Ross n'a pas eu de discussions macro avec les acteurs avant le tournage sur les « super concepts du film », les laissant plutôt le découvrir de manière organique pendant le processus de réalisation. « Nous ne nous disions pas : « D'accord, quand vous regardez la caméra, vous regardez vraiment le public. » Nous n'avons pas demandé grand-chose parce que vous avez été très ouverts et nous n'avons pas eu besoin de trop expliquer ou d'essayer de vous convaincre. Vous êtes venus jouer, ce qui a rendu les choses amusantes car c’était comme une véritable expérience.

Le choix stylistique d'amener le public directement dans les points de vue des personnages a fait ressortir un point thématique plus large pour Ross. «Le cinéma n'a pas nécessairement donné cette capacité aux perspectives des personnes de couleur. Nous n'avons pas permis que ce pouvoir issu du grand écran soit distinctement noir, faute d'un meilleur mot.

«C'est aussi clairement universel», a-t-il déclaré. « Si vous ne savez même pas qu'Elwood est une personne de couleur, j'imagine que chacun d'entre vous a au moins de vagues souvenirs ou des impressions émotionnelles d'être jeune en regardant des personnages imposants qui sont des membres de votre famille. Nous voulions placer la caméra là où se trouverait l'enfant et, en cela, permettre au spectateur d'accéder au regard sur la vie d'Elwood, ce qui, nous l'espérions, était un lien émotionnel avec lui et vous donnait un petit aperçu de la façon dont il voyait le monde. ce qui était plutôt beau.

Une ligne de dialogue prononcée par le personnage d'Ellis-Taylor, la grand-mère d'Elwood, Hattie, est directement tirée du livre de Whitehead : « Votre part est votre douleur. » Il prophétise les souffrances que son petit-fils endurera en tant que jeune homme noir vivant dans le sud du début des années 1960.

« Nous parlons des cartes qui vous ont été distribuées dans cette situation, dans lesquelles vous avez été confiné », a déclaré Wilson. « Je pense personnellement, et pour parler un peu de Turner, qu'il y a cette idée de croire au confinement dans lequel nous avons été placés. Et Turner croyait vraiment à la réalité de sa partie de l'univers. Cette idée d’être piégé, d’être un animal ; il croyait vraiment à ces murs et que sa part du gâteau n'était que douleur.
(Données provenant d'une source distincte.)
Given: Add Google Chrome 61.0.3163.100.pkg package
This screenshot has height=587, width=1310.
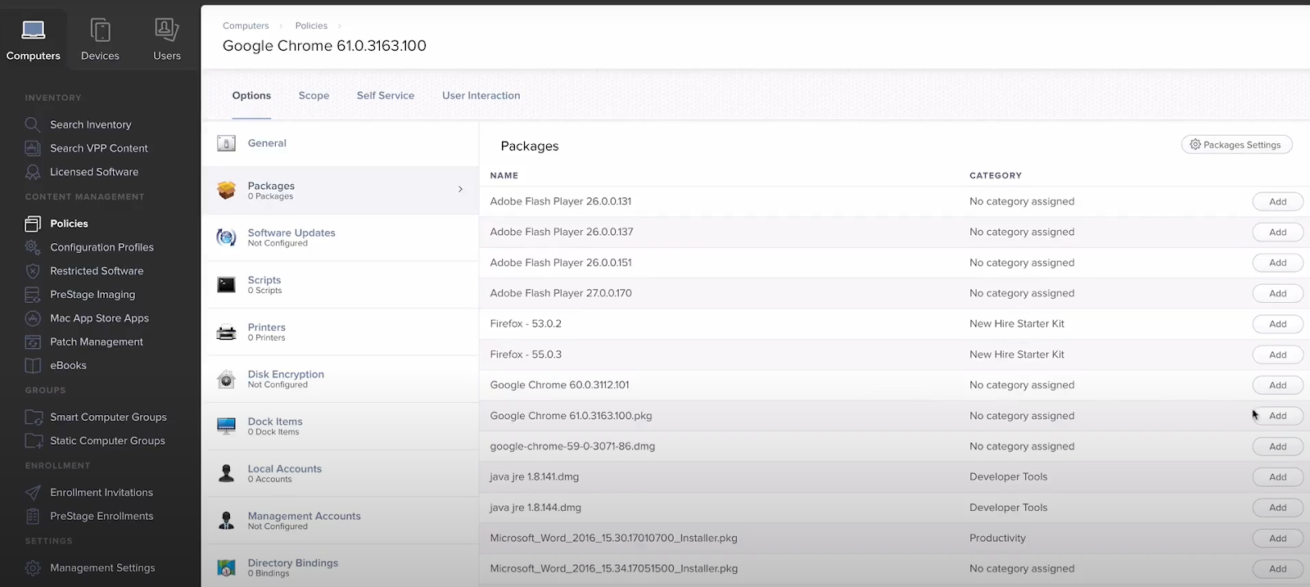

« Mais en plus de ça, il avait l'intelligence et l'esprit pour trouver comment rendre ce morceau de gâteau un peu plus coloré », a poursuivi l'acteur. « En rencontrant Elwood, la relation s’aide mutuellement à reconnaître qu’ils ont plus que ce morceau du monde. Ils peuvent sortir de cet enfermement et le monde peut être bien plus grand que ces croyances limitantes qui sont constamment mises en avant et que nous adoptons comme les nôtres.

Herisse attribue au livre de Whitehead et à son adaptation le mérite d’avoir fait prendre conscience de points cruciaux de l’histoire des Noirs américains qui méritent d’être racontés, sinon ils pourraient « facilement être balayés sous le tapis ».

« La façon dont les gens ont vécu ce film et parlé avec moi, RaMell, Brandon, les autres membres du casting et de l'équipe, a apporté un peu d'espoir dans l'humanité en général et la connaissance que les gens s'en soucient », a-t-il déclaré. « (Je) ne peux qu'espérer que ce film continuera à être regardé par des gens qui s'en soucient et que les gens seront capables de partager avec d'autres, et j'espère qu'il conduira au changement que nous voulons voir, que nous imaginons. »

Regardez la discussion complète ici.

« Nickel Boys » sort en salles le 13 décembre à New York et le 20 décembre à Los Angeles.